**Exercise description**
Pick out each line of the records that contains the word "resolution" and copy it in full.

**Records shown**
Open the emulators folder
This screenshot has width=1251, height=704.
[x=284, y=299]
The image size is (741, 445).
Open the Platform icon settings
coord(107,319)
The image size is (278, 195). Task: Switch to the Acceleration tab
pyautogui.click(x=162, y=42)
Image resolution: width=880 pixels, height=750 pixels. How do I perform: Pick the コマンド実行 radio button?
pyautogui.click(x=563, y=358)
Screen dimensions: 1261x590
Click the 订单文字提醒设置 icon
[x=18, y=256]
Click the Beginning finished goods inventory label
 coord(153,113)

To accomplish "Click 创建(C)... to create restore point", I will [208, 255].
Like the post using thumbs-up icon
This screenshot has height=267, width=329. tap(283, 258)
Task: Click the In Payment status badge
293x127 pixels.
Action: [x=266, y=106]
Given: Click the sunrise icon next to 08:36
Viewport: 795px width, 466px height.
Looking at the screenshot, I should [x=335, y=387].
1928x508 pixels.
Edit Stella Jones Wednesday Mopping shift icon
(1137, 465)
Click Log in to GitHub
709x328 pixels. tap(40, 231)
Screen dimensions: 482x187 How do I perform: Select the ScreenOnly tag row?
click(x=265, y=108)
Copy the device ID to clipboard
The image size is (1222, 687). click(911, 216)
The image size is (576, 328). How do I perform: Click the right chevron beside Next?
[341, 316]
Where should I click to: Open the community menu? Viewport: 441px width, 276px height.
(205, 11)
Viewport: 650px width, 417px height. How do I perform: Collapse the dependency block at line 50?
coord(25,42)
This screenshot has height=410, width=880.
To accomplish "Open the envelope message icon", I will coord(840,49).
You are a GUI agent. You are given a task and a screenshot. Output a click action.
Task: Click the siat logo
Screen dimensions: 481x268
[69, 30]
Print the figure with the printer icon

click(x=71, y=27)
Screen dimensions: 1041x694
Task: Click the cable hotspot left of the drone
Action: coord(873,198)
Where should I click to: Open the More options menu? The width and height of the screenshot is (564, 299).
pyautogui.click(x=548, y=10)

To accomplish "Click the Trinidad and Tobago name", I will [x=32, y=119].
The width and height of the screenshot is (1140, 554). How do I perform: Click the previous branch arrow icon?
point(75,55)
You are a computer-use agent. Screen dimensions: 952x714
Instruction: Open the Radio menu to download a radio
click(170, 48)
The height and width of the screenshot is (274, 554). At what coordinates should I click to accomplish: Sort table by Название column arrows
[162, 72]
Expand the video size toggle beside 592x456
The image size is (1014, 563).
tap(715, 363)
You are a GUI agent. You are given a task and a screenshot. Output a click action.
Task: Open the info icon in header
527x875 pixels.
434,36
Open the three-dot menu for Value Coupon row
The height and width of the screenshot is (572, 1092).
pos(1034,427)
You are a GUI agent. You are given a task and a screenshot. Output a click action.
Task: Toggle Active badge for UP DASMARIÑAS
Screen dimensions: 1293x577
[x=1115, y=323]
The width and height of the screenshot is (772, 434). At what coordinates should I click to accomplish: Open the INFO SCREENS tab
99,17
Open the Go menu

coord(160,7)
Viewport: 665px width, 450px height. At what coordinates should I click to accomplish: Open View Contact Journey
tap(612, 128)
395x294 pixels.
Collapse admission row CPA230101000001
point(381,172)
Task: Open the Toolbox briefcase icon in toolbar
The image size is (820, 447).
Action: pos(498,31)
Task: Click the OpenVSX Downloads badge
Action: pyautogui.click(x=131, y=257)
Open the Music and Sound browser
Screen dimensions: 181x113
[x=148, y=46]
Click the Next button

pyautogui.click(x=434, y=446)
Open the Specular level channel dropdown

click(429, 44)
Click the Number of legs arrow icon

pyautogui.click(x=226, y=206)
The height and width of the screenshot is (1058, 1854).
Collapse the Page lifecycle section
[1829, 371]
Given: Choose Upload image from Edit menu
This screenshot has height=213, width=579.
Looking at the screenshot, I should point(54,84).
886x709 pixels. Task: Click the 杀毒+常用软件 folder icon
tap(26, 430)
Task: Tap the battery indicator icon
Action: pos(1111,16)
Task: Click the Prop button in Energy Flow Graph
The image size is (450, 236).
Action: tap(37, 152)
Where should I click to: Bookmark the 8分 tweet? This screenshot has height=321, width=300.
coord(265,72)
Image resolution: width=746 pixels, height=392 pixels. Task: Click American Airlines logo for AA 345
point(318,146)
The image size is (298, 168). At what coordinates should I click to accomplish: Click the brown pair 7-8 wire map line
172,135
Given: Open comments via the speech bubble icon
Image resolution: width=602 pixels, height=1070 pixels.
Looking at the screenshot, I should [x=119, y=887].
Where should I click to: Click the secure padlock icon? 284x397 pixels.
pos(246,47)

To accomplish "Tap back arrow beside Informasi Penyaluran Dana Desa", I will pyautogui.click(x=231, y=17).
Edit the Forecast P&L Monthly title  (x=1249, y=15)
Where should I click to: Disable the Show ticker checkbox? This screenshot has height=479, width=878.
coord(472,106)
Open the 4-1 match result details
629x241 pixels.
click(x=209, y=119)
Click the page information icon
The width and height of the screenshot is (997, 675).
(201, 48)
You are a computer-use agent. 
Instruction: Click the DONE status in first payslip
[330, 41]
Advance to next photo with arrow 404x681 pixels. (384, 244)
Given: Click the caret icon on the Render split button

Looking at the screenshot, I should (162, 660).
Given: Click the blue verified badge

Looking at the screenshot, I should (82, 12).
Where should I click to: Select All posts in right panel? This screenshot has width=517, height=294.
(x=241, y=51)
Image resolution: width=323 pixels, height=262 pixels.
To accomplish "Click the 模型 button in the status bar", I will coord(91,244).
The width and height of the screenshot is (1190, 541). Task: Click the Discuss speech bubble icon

**Output for this task**
Image resolution: width=880 pixels, height=750 pixels. How do I perform: Pick the コマンド実行 radio button?
Image resolution: width=746 pixels, height=392 pixels. Task: Click American Airlines logo for AA 345
Image resolution: width=602 pixels, height=1070 pixels.
Image resolution: width=323 pixels, height=262 pixels.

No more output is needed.